● **ABOUT THIS TASK**
Output all records precisely as written.

Collected data

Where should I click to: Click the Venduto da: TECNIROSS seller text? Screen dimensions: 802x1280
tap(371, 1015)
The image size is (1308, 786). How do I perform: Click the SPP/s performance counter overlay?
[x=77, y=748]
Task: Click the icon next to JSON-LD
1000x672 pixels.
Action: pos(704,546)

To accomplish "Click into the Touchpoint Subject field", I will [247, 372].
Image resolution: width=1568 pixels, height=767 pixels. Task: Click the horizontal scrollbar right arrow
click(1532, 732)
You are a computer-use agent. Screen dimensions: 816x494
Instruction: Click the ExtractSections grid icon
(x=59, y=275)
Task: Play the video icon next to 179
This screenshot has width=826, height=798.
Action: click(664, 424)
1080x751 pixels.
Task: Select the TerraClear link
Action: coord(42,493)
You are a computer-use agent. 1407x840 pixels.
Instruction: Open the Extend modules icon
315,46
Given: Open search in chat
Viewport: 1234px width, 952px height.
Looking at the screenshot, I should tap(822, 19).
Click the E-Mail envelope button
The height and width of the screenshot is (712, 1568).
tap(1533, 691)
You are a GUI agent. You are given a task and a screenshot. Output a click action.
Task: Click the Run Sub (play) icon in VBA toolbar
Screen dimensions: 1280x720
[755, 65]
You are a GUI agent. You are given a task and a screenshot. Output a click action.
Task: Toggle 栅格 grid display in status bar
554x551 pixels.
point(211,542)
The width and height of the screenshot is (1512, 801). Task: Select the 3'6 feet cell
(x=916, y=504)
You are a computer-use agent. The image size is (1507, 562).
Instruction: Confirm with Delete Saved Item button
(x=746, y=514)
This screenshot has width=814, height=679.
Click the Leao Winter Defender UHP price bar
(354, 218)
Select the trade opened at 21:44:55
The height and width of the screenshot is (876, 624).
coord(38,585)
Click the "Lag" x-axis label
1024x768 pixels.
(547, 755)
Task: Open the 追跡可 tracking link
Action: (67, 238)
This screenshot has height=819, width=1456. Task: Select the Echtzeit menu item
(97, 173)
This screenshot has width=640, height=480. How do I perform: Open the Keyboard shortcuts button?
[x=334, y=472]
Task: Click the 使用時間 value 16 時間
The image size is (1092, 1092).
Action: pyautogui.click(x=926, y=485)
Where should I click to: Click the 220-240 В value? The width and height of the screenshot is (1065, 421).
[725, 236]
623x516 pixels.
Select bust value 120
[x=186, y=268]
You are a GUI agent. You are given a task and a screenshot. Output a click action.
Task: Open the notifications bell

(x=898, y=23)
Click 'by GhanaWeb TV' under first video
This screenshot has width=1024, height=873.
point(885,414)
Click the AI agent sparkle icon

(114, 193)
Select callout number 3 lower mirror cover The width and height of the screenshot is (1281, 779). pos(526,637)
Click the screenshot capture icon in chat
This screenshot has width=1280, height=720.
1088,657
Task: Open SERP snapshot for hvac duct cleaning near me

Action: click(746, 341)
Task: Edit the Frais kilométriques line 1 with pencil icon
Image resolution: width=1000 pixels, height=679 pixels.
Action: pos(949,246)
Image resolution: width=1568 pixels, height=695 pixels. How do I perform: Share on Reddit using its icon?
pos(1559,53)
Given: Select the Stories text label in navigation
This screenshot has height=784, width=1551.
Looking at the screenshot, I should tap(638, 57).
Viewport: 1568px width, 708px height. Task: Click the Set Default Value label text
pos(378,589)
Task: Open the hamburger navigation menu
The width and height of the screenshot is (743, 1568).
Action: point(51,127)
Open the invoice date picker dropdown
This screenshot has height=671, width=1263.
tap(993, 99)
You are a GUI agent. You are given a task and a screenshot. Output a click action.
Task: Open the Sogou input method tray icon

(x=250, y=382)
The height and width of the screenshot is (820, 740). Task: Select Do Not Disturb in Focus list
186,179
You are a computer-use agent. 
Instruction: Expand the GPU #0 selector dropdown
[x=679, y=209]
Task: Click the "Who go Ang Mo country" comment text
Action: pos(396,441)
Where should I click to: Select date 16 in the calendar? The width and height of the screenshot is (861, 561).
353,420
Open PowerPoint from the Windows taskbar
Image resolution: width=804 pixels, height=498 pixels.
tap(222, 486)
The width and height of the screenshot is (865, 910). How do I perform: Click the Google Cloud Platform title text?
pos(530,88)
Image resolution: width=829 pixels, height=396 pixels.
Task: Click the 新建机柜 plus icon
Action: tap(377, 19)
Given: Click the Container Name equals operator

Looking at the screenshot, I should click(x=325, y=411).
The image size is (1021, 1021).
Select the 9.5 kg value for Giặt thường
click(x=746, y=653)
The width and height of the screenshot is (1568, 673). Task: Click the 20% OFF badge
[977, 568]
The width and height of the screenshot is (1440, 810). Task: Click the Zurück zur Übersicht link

● **TASK ANSWER**
Where should I click to: Click the Venduto da: TECNIROSS seller text? Screen dimensions: 802x1280
tap(371, 1015)
The image size is (1308, 786). How do I perform: Click the SPP/s performance counter overlay?
[x=77, y=748]
Task: Click the icon next to JSON-LD
1000x672 pixels.
Action: pos(704,546)

To accomplish "Click into the Touchpoint Subject field", I will [247, 372].
Image resolution: width=1568 pixels, height=767 pixels. Task: Click the horizontal scrollbar right arrow
click(1532, 732)
You are a computer-use agent. Screen dimensions: 816x494
Instruction: Click the ExtractSections grid icon
(x=59, y=275)
Task: Play the video icon next to 179
This screenshot has width=826, height=798.
Action: click(664, 424)
1080x751 pixels.
Task: Select the TerraClear link
Action: coord(42,493)
You are a computer-use agent. 1407x840 pixels.
Instruction: Open the Extend modules icon
315,46
Given: Open search in chat
Viewport: 1234px width, 952px height.
Looking at the screenshot, I should tap(822, 19).
Click the E-Mail envelope button
The height and width of the screenshot is (712, 1568).
tap(1533, 691)
You are a GUI agent. You are given a task and a screenshot. Output a click action.
Task: Click the Run Sub (play) icon in VBA toolbar
Screen dimensions: 1280x720
[755, 65]
You are a GUI agent. You are given a task and a screenshot. Output a click action.
Task: Toggle 栅格 grid display in status bar
554x551 pixels.
point(211,542)
The width and height of the screenshot is (1512, 801). Task: Select the 3'6 feet cell
(x=916, y=504)
You are a computer-use agent. The image size is (1507, 562).
Instruction: Confirm with Delete Saved Item button
(x=746, y=514)
This screenshot has width=814, height=679.
Click the Leao Winter Defender UHP price bar
(354, 218)
Select the trade opened at 21:44:55
The height and width of the screenshot is (876, 624).
coord(38,585)
Click the "Lag" x-axis label
1024x768 pixels.
(547, 755)
Task: Open the 追跡可 tracking link
Action: (67, 238)
This screenshot has height=819, width=1456. Task: Select the Echtzeit menu item
(97, 173)
This screenshot has width=640, height=480. How do I perform: Open the Keyboard shortcuts button?
[x=334, y=472]
Task: Click the 使用時間 value 16 時間
The image size is (1092, 1092).
Action: pyautogui.click(x=926, y=485)
Where should I click to: Click the 220-240 В value? The width and height of the screenshot is (1065, 421).
[725, 236]
623x516 pixels.
Select bust value 120
[x=186, y=268]
You are a GUI agent. You are given a task and a screenshot. Output a click action.
Task: Open the notifications bell

(x=898, y=23)
Click 'by GhanaWeb TV' under first video
This screenshot has width=1024, height=873.
point(885,414)
Click the AI agent sparkle icon

(114, 193)
Select callout number 3 lower mirror cover The width and height of the screenshot is (1281, 779). pos(526,637)
Click the screenshot capture icon in chat
This screenshot has width=1280, height=720.
1088,657
Task: Open SERP snapshot for hvac duct cleaning near me

Action: click(746, 341)
Task: Edit the Frais kilométriques line 1 with pencil icon
Image resolution: width=1000 pixels, height=679 pixels.
Action: pos(949,246)
Image resolution: width=1568 pixels, height=695 pixels. How do I perform: Share on Reddit using its icon?
pos(1559,53)
Given: Select the Stories text label in navigation
This screenshot has height=784, width=1551.
Looking at the screenshot, I should tap(638, 57).
Viewport: 1568px width, 708px height. Task: Click the Set Default Value label text
pos(378,589)
Task: Open the hamburger navigation menu
The width and height of the screenshot is (743, 1568).
Action: point(51,127)
Open the invoice date picker dropdown
This screenshot has height=671, width=1263.
tap(993, 99)
You are a GUI agent. You are given a task and a screenshot. Output a click action.
Task: Open the Sogou input method tray icon

(x=250, y=382)
The height and width of the screenshot is (820, 740). Task: Select Do Not Disturb in Focus list
186,179
You are a computer-use agent. 
Instruction: Expand the GPU #0 selector dropdown
[x=679, y=209]
Task: Click the "Who go Ang Mo country" comment text
Action: pos(396,441)
Where should I click to: Select date 16 in the calendar? The width and height of the screenshot is (861, 561).
353,420
Open PowerPoint from the Windows taskbar
Image resolution: width=804 pixels, height=498 pixels.
tap(222, 486)
The width and height of the screenshot is (865, 910). How do I perform: Click the Google Cloud Platform title text?
pos(530,88)
Image resolution: width=829 pixels, height=396 pixels.
Task: Click the 新建机柜 plus icon
Action: tap(377, 19)
Given: Click the Container Name equals operator

Looking at the screenshot, I should click(x=325, y=411).
The image size is (1021, 1021).
Select the 9.5 kg value for Giặt thường
click(x=746, y=653)
The width and height of the screenshot is (1568, 673). Task: Click the 20% OFF badge
[977, 568]
The width and height of the screenshot is (1440, 810). Task: Click the Zurück zur Übersicht link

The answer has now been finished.